--- Instructions to follow ---
Transcribe all of the records exactly, leaving every line as it is.

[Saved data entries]
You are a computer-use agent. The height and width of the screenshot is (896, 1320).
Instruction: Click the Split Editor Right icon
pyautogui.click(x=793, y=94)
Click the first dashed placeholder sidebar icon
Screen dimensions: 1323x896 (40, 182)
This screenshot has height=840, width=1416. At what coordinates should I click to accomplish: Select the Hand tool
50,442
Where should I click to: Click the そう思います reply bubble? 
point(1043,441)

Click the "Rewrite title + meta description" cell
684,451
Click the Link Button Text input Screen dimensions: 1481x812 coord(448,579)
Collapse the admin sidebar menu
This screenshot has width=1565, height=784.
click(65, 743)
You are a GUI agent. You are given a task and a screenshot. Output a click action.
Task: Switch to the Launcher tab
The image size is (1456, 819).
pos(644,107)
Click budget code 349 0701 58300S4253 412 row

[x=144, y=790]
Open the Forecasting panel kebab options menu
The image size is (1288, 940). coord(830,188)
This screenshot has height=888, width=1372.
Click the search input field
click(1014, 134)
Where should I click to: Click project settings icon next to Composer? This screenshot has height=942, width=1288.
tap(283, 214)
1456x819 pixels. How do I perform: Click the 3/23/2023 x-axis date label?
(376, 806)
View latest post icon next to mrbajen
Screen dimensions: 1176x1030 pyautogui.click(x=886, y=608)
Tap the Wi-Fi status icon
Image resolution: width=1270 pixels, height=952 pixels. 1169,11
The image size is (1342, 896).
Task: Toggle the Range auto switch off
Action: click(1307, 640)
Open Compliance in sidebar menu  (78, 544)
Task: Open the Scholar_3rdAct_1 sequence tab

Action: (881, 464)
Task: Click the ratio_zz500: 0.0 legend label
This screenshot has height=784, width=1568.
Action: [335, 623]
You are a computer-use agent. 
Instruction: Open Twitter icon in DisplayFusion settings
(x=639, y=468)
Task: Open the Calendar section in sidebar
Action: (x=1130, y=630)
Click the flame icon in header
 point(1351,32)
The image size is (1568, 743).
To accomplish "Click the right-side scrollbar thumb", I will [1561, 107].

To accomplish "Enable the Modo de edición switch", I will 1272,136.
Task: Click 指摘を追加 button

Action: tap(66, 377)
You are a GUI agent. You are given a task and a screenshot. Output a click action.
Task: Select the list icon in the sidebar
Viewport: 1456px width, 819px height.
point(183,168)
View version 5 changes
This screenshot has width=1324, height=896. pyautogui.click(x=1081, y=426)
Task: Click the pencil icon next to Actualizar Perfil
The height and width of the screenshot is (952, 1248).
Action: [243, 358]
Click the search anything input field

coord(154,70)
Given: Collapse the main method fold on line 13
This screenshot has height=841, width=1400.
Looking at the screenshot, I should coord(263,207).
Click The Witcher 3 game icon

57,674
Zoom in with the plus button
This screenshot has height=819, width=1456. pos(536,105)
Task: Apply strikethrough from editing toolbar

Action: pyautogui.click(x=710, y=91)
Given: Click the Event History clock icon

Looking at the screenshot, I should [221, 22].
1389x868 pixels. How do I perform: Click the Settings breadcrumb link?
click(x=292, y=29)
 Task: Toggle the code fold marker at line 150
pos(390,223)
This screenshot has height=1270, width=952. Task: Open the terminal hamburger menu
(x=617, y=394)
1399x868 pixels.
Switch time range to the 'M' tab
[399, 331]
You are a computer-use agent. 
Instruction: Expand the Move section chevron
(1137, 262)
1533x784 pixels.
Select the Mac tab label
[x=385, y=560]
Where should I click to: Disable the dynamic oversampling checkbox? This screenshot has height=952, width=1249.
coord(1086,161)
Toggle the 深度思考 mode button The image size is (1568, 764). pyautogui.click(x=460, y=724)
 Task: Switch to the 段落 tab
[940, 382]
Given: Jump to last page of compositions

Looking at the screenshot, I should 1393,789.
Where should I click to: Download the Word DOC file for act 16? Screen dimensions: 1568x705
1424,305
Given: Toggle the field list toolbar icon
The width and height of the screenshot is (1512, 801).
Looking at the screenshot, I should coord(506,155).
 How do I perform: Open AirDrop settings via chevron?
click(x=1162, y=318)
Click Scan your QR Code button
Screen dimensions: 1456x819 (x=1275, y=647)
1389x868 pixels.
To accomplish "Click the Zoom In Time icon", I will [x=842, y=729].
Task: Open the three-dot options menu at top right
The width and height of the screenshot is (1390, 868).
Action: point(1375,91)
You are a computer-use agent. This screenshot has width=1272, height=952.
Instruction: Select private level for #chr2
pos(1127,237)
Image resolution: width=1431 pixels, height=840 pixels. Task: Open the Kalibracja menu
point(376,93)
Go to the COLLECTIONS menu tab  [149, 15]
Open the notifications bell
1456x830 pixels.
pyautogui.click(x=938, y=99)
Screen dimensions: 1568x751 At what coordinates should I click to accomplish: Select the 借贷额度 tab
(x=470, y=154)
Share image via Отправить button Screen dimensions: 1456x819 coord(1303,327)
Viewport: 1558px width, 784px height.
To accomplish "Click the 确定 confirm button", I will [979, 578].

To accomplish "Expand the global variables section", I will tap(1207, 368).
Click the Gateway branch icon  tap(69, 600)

--- Answer for the task ---
You are a computer-use agent. The height and width of the screenshot is (896, 1320).
Instruction: Click the Split Editor Right icon
pyautogui.click(x=793, y=94)
Click the first dashed placeholder sidebar icon
Screen dimensions: 1323x896 (40, 182)
This screenshot has height=840, width=1416. At what coordinates should I click to accomplish: Select the Hand tool
50,442
Where should I click to: Click the そう思います reply bubble? 
point(1043,441)

Click the "Rewrite title + meta description" cell
684,451
Click the Link Button Text input Screen dimensions: 1481x812 coord(448,579)
Collapse the admin sidebar menu
This screenshot has width=1565, height=784.
click(65, 743)
You are a GUI agent. You are given a task and a screenshot. Output a click action.
Task: Switch to the Launcher tab
The image size is (1456, 819).
pos(644,107)
Click budget code 349 0701 58300S4253 412 row

[x=144, y=790]
Open the Forecasting panel kebab options menu
The image size is (1288, 940). coord(830,188)
This screenshot has height=888, width=1372.
Click the search input field
click(1014, 134)
Where should I click to: Click project settings icon next to Composer? This screenshot has height=942, width=1288.
tap(283, 214)
1456x819 pixels. How do I perform: Click the 3/23/2023 x-axis date label?
(376, 806)
View latest post icon next to mrbajen
Screen dimensions: 1176x1030 pyautogui.click(x=886, y=608)
Tap the Wi-Fi status icon
Image resolution: width=1270 pixels, height=952 pixels. 1169,11
The image size is (1342, 896).
Task: Toggle the Range auto switch off
Action: click(1307, 640)
Open Compliance in sidebar menu  (78, 544)
Task: Open the Scholar_3rdAct_1 sequence tab

Action: (881, 464)
Task: Click the ratio_zz500: 0.0 legend label
This screenshot has height=784, width=1568.
Action: [335, 623]
You are a computer-use agent. 
Instruction: Open Twitter icon in DisplayFusion settings
(x=639, y=468)
Task: Open the Calendar section in sidebar
Action: (x=1130, y=630)
Click the flame icon in header
 point(1351,32)
The image size is (1568, 743).
To accomplish "Click the right-side scrollbar thumb", I will [1561, 107].

To accomplish "Enable the Modo de edición switch", I will 1272,136.
Task: Click 指摘を追加 button

Action: tap(66, 377)
You are a GUI agent. You are given a task and a screenshot. Output a click action.
Task: Select the list icon in the sidebar
Viewport: 1456px width, 819px height.
point(183,168)
View version 5 changes
This screenshot has width=1324, height=896. pyautogui.click(x=1081, y=426)
Task: Click the pencil icon next to Actualizar Perfil
The height and width of the screenshot is (952, 1248).
Action: [243, 358]
Click the search anything input field

coord(154,70)
Given: Collapse the main method fold on line 13
This screenshot has height=841, width=1400.
Looking at the screenshot, I should coord(263,207).
Click The Witcher 3 game icon

57,674
Zoom in with the plus button
This screenshot has height=819, width=1456. pos(536,105)
Task: Apply strikethrough from editing toolbar

Action: pyautogui.click(x=710, y=91)
Given: Click the Event History clock icon

Looking at the screenshot, I should [221, 22].
1389x868 pixels. How do I perform: Click the Settings breadcrumb link?
click(x=292, y=29)
 Task: Toggle the code fold marker at line 150
pos(390,223)
This screenshot has height=1270, width=952. Task: Open the terminal hamburger menu
(x=617, y=394)
1399x868 pixels.
Switch time range to the 'M' tab
[399, 331]
You are a computer-use agent. 
Instruction: Expand the Move section chevron
(1137, 262)
1533x784 pixels.
Select the Mac tab label
[x=385, y=560]
Where should I click to: Disable the dynamic oversampling checkbox? This screenshot has height=952, width=1249.
coord(1086,161)
Toggle the 深度思考 mode button The image size is (1568, 764). pyautogui.click(x=460, y=724)
 Task: Switch to the 段落 tab
[940, 382]
Given: Jump to last page of compositions

Looking at the screenshot, I should 1393,789.
Where should I click to: Download the Word DOC file for act 16? Screen dimensions: 1568x705
1424,305
Given: Toggle the field list toolbar icon
The width and height of the screenshot is (1512, 801).
Looking at the screenshot, I should coord(506,155).
 How do I perform: Open AirDrop settings via chevron?
click(x=1162, y=318)
Click Scan your QR Code button
Screen dimensions: 1456x819 (x=1275, y=647)
1389x868 pixels.
To accomplish "Click the Zoom In Time icon", I will [x=842, y=729].
Task: Open the three-dot options menu at top right
The width and height of the screenshot is (1390, 868).
Action: point(1375,91)
You are a computer-use agent. This screenshot has width=1272, height=952.
Instruction: Select private level for #chr2
pos(1127,237)
Image resolution: width=1431 pixels, height=840 pixels. Task: Open the Kalibracja menu
point(376,93)
Go to the COLLECTIONS menu tab  [149, 15]
Open the notifications bell
1456x830 pixels.
pyautogui.click(x=938, y=99)
Screen dimensions: 1568x751 At what coordinates should I click to accomplish: Select the 借贷额度 tab
(x=470, y=154)
Share image via Отправить button Screen dimensions: 1456x819 coord(1303,327)
Viewport: 1558px width, 784px height.
To accomplish "Click the 确定 confirm button", I will [979, 578].

To accomplish "Expand the global variables section", I will tap(1207, 368).
Click the Gateway branch icon  tap(69, 600)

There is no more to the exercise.